What is expected
Replace "Viewport" with "Window size" in the items below, leave everything else unchanged, and omit the pictures from your answer.

Information shown

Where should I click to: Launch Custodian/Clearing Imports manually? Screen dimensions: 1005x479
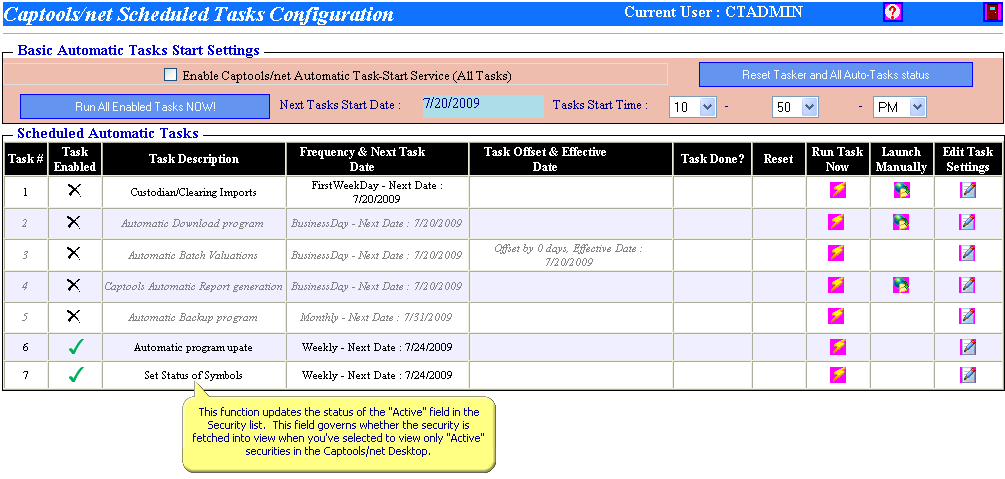[x=901, y=191]
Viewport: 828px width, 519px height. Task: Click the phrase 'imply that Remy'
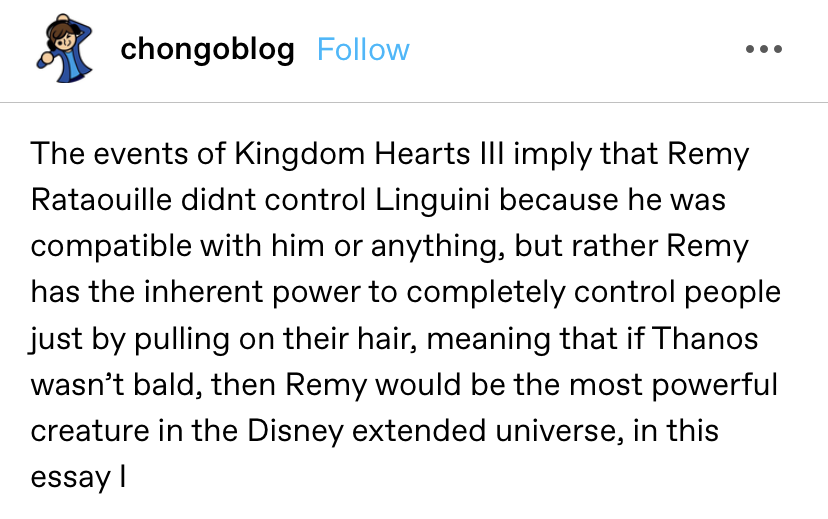coord(631,155)
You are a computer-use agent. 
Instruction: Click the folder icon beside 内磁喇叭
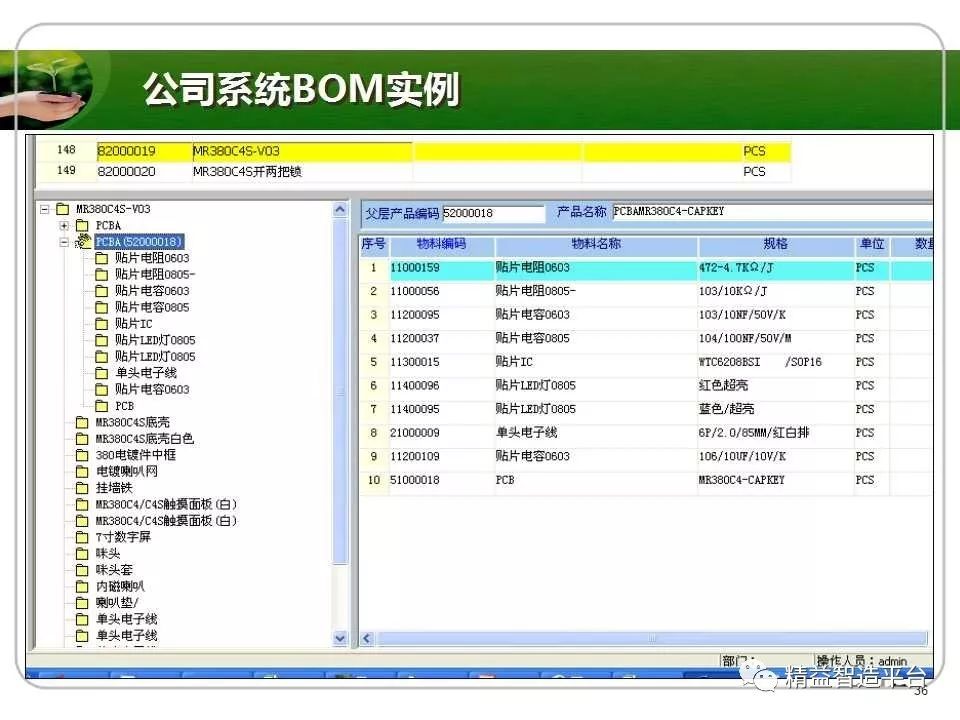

Exercise answer
Where should I click to: Launch Custodian/Clearing Imports manually? Screen dimensions: 1005x479
[x=901, y=191]
Window size: 828px width, 519px height. Task: Click the phrase 'imply that Remy'
coord(631,155)
You are a computer-use agent. 
Instruction: Click the folder icon beside 内磁喇叭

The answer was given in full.